The American Legislative Exchange Council (ALEC) is a 501(c)(3) American organization composed of legislators, businesses and foundations which produces model policies for state legislatures and promotes free-markets, limited government, and federalism at the state level.[3] According to the organization's website, members share a common belief that "government closest to the people" is "fundamentally more effective, more just, and a better guarantor of freedom than the distant, bloated federal government in Washington, D.C."[1][4] In a Dec. 2011 opinion piece critical of ALEC which appeared in The Nation magazine, John Nichols described ALEC as a "collaboration between multinational corporations and conservative state legislators."[5]


FROM PR WATCH.ORG  BY BRENDON FISCHER


TIME TO REPEAL ALEC/NRA STAND YOUR GROUND LAWS.

ALEC Has Backed More Than Stand Your Ground

The Trayvon Martin tragedy has never been exclusively about Stand Your Ground laws.
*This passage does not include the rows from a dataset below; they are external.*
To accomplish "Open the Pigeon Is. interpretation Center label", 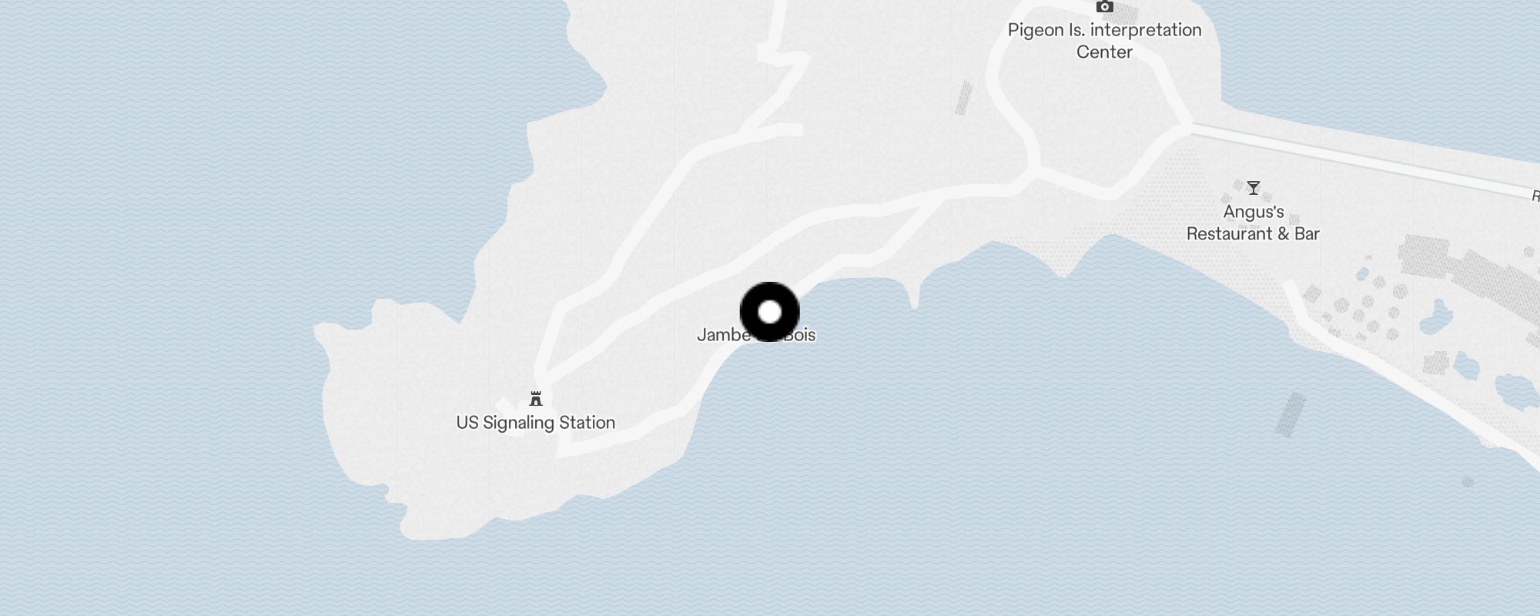I will (x=1105, y=41).
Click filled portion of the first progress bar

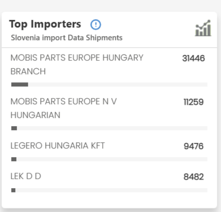pyautogui.click(x=20, y=84)
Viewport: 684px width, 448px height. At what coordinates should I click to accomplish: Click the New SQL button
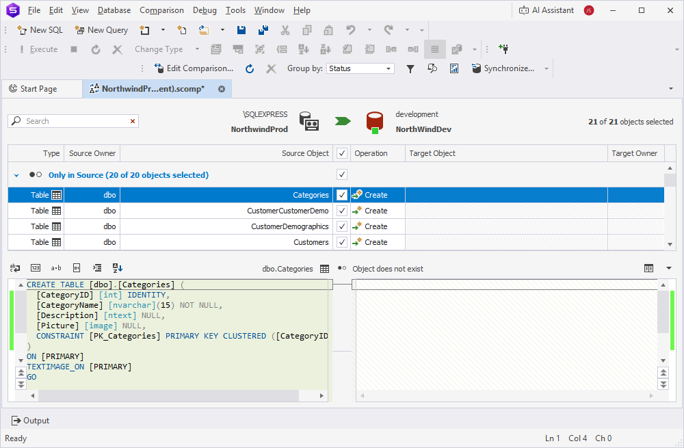pyautogui.click(x=40, y=30)
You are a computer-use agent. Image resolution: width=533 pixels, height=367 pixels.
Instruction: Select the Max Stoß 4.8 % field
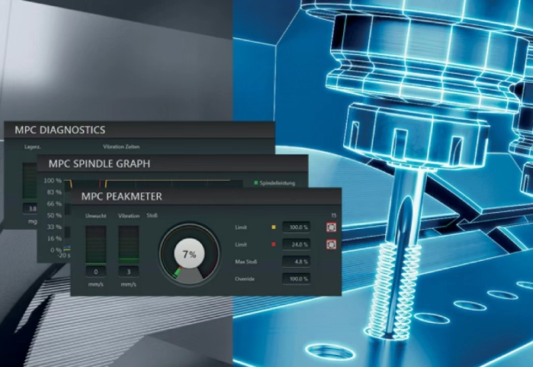point(296,262)
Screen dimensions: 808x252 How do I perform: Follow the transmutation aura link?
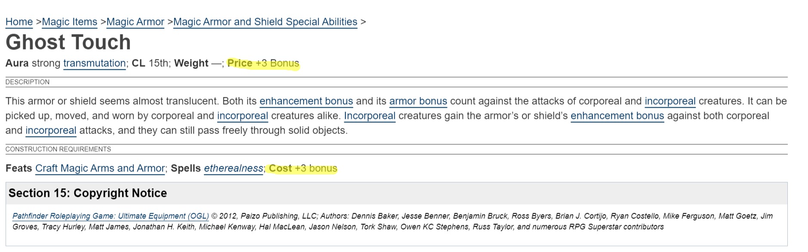[94, 63]
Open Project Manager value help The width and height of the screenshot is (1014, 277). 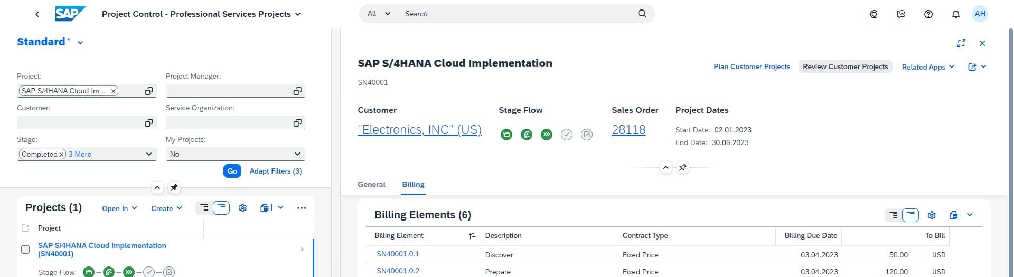point(297,91)
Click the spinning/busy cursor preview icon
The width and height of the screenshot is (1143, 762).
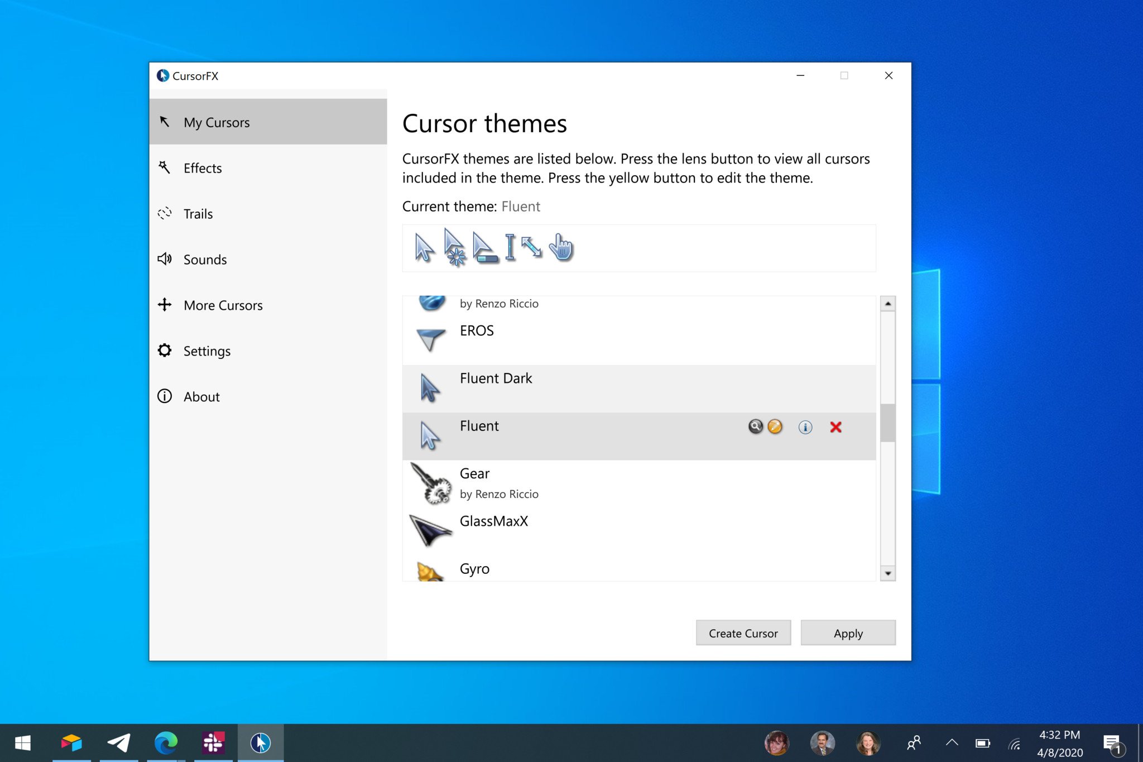(454, 247)
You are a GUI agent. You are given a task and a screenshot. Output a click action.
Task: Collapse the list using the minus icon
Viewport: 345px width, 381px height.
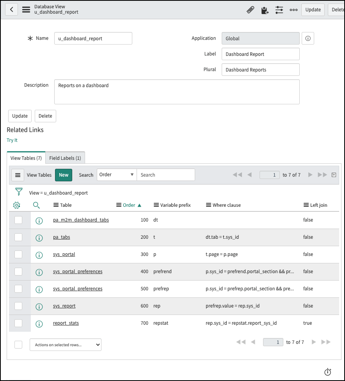point(334,175)
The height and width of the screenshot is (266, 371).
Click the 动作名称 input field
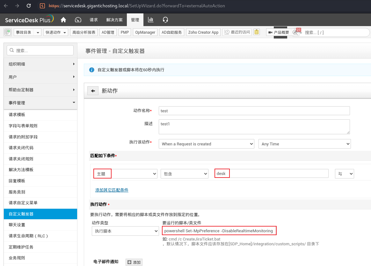[x=254, y=111]
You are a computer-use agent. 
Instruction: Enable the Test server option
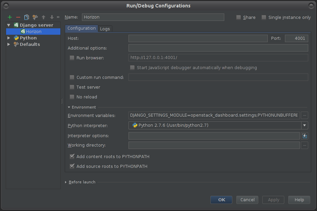point(72,87)
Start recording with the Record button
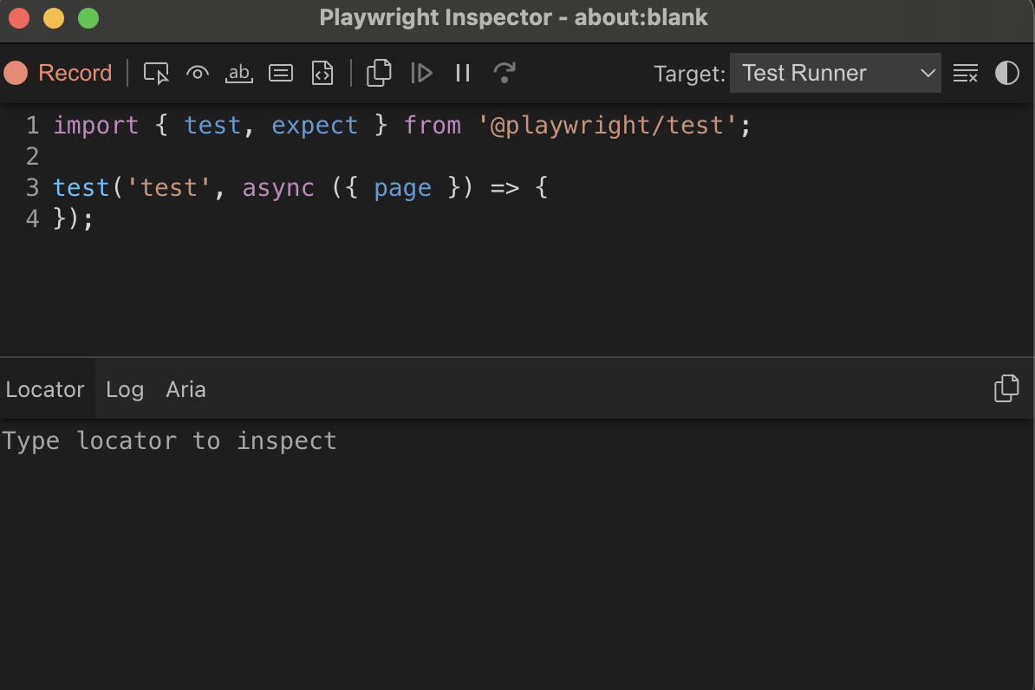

The case has captured the nation's attention because it serves as a reminder of the persistent racial inequities that continue to plague the country, such as the too-common presumption that young black men are criminals and the ways the criminal justice system persistently fails communities of color.

And ALEC's connections to those issues are not limited to Stand Your Ground. The group was instrumental in pushing "three strikes" and "truth in sentencing" laws that in recent decades have helped the U.S. incarcerate more human beings than any other country, with people of color making up 60 percent of those incarcerated. At the same time ALEC was pushing laws to put more people in prison for more time, they were advancing legislation to warehouse them in for-profit prisons, which would benefit contemporaneous ALEC members like the Corrections Corporation of America.

ALEC has also played a key role in the spread of restrictive voter ID legislation that would make it harder to vote for as many as ten million people nationwide -- largely people of color and students -- who do not have the state-issued identification cards the laws require.

ALEC began to focus on voter ID shortly after the 2008 elections, where high turnout from college students and voters of color helped sweep America's first black president into office. Soon after those elections, ALEC began promoting the myth of voter fraud (with "Preventing Election Fraud" as a cover story on the Inside ALECmagazine), and ALEC corporations and politicians voted in 2009 for "model" voter ID legislation. Bills reflecting ALEC's model Voter ID Act were subsequently introduced in a majority of states.

In some states, voter ID restrictions were blocked by the Department of Justice under Section 5 of the Voting Rights Act -- but the U.S. Supreme Court recently held that states subject to Section 5 need not seek pre-approval from the federal government before changing voting rules. After the Court's decision in that case,Shelby County v. Holder, states with a history of legalized discrimination quickly rushed to pass and implement ALEC-inspired voter ID laws.

But "our country has changed," Chief Justice John Roberts wrote in the decision.